平淡的一天因为是你的生日而变得不同。
生日快乐,岁岁平安,一切顺利。
东京00:00,影山飞雄在意大利的Ali Roma俱乐部收到了位于东九区的我发来的生日祝福。
「飞雄生日快乐——!」
此时此刻,罗马仍是12月21日下午,八个小时的时差让跨越了九个时区的爱人再次联系。正在训练间隙的影山刚好准点看到我的消息。
外人眼中不常露出温和笑容的人此时此刻笑得十分灿烂。手指飞快地在手机屏幕移动着,来自Tobio的消息在已读之后瞬间发送到对话框的那一端。
「嗯,谢谢。」
我不知道他此刻的表情,但秒回的状态让我有了撒娇的底气:「诶,好冰冷的回复啊影山选手。」
影山飞雄发过来一个小熊比爱心的表情包,再次回复:「现!在!还!冰!冷!吗!」
太可爱了……
「好热情呀,收到啦。到罗马零点我会再给你发一条的,记得回复哦!」
影山飞雄又发来了一个小熊点头的表情包,像是回应这句话一样:「嗯,等你。」
我拉着行李箱走出机场,踏在前往影山飞雄单人公寓的路上。他大概想象不到,我现在已经到罗马了。
他和Ali Roma签约以后我来过一次意大利,对去他俱乐部的路记了七七八八不说,还录入了指纹。也许从那天开始我的小心思就已经埋下,但当时我并没有想过和十二月某个重要的日子有关系的事。不过灵光一闪是需要时机的,现在也许就是最恰当的时候。
我到Ali Roma俱乐部附近的时候已经接近六点,不知道是教练还是队长别出心裁,我没想到这么早就能碰到准备回公寓的影山飞雄。
我拉着特地为了这次空降飞行准备的静音行李箱,偷偷跟在他后面。
路过某个超市时,影山飞雄频繁地看向我这边的方向。我还以为自己已经露馅,没想到从我前面的垃圾箱窜出来了一只黑色的小猫。小猫轻轻走到影山身边,往常不被小动物亲近的人此刻破天荒地被黑猫碰了瓷,他大概是想蹲下抚摸那只猫,它却像流连花丛的采花大盗一样,马上又离开了。

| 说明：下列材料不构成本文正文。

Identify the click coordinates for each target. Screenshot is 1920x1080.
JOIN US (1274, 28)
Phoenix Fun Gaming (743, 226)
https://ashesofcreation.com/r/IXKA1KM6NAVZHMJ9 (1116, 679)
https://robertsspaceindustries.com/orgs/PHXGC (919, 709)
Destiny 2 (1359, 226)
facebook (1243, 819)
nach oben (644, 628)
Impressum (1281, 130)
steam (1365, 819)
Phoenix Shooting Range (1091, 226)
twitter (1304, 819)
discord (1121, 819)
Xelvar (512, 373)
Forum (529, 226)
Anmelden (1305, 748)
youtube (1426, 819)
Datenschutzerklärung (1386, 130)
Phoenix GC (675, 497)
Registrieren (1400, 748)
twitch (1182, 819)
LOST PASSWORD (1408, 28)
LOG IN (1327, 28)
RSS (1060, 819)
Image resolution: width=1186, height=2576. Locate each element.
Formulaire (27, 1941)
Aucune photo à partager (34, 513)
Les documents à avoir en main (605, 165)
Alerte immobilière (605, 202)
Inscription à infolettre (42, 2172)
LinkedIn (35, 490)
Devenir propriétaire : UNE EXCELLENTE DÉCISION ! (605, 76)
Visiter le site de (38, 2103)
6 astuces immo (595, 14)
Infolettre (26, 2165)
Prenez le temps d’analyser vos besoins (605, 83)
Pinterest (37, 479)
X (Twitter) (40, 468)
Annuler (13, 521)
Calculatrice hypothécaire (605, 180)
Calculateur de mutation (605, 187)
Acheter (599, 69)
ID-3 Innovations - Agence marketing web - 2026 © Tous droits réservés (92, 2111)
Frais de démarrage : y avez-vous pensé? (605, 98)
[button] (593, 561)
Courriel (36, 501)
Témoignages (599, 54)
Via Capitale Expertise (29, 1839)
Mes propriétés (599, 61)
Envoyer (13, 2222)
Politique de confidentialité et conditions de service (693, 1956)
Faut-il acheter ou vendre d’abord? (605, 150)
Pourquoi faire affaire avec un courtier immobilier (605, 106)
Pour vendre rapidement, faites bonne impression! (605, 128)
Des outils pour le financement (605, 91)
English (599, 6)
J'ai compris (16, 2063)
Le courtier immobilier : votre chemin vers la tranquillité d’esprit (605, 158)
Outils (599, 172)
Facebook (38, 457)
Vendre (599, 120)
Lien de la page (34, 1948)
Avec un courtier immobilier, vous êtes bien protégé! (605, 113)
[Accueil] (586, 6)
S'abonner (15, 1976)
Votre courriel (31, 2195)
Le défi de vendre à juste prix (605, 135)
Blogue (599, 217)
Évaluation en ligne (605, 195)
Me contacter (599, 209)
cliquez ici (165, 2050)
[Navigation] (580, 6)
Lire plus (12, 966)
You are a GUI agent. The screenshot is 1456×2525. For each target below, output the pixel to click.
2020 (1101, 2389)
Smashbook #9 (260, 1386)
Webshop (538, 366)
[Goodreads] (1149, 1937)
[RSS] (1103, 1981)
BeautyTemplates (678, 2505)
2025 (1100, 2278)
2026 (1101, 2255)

我看着不远处带着微笑的人,还有那只只留下影子的猫,也不由地勾起嘴角。
——回去以后在家里养只猫吧。
他不在日本的时候有猫陪我,他回日本了有他和猫一起陪我。
我还是跟在他身后观察,紧接着就看见影山飞雄走进了刚刚那家超市。
我在门口不远处的一个角落里蹲着,等着他出来。按照飞雄平时的生活习惯,他大概是去补充牛奶或者果汁,不会买太多东西。但是这人走出来的时候大包小包提了很多东西——他平时又不做饭,吃得完吗?
我还在诧异和猜想他买这些东西的出发点,却不想自己在下一刻就收到了不远处那个人发来的消息。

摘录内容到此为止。